During a research trip to Madrid in April this year, a Spanish friend poked fun at my MA research on Nationalist propagandists in Seville during the Civil War (1936-1939). ‘In Spain,’ he said, ‘the Second Republic [1931-1939] and everything that comes after is still practically journalism’.
His tongue-in-cheek comment referred to what Helen Graham has called Spain’s ‘memory wars’.[i] During the transition to democracy following Franco’s death in 1975, Spanish politicians of all stripes preferred to engage in a ‘pact of forgetting’ or ‘pact of silence’ rather than to pursue a collective reckoning with the crimes of Francoism. Subsequent moves towards such a reckoning have been viewed with suspicion if not outright hostility by some on the Spanish right. The result is that the historical meaning of the Second Republic, the Civil War and the Franco dictatorship is still intensely and very publicly contested.

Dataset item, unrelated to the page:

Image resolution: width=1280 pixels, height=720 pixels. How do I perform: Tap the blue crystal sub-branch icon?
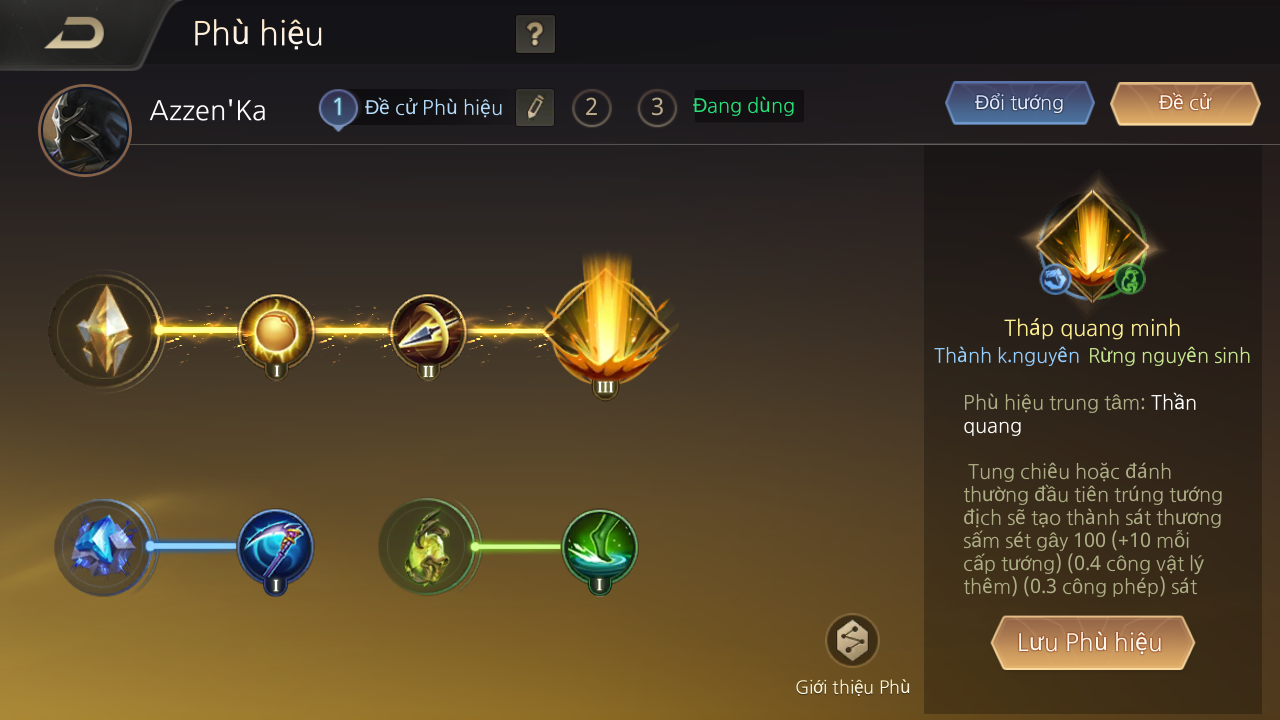pyautogui.click(x=103, y=547)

This summer again saw ‘historical memory’ dominate the headlines, courtesy of the revelation in July that the Fundación Nacional Francisco Franco – an organisation whose ‘primary objective is to promote the memory and works’ of the dictator, to quote its Twitter profile – had been managing visits to the Pazo de Meirás, formerly Franco’s summer residence in his native region of Galicia. The house is owned by the dictator’s descendants but has been designated a ‘site of cultural interest’, obliging the owners to accommodate public visits on at least four days per month.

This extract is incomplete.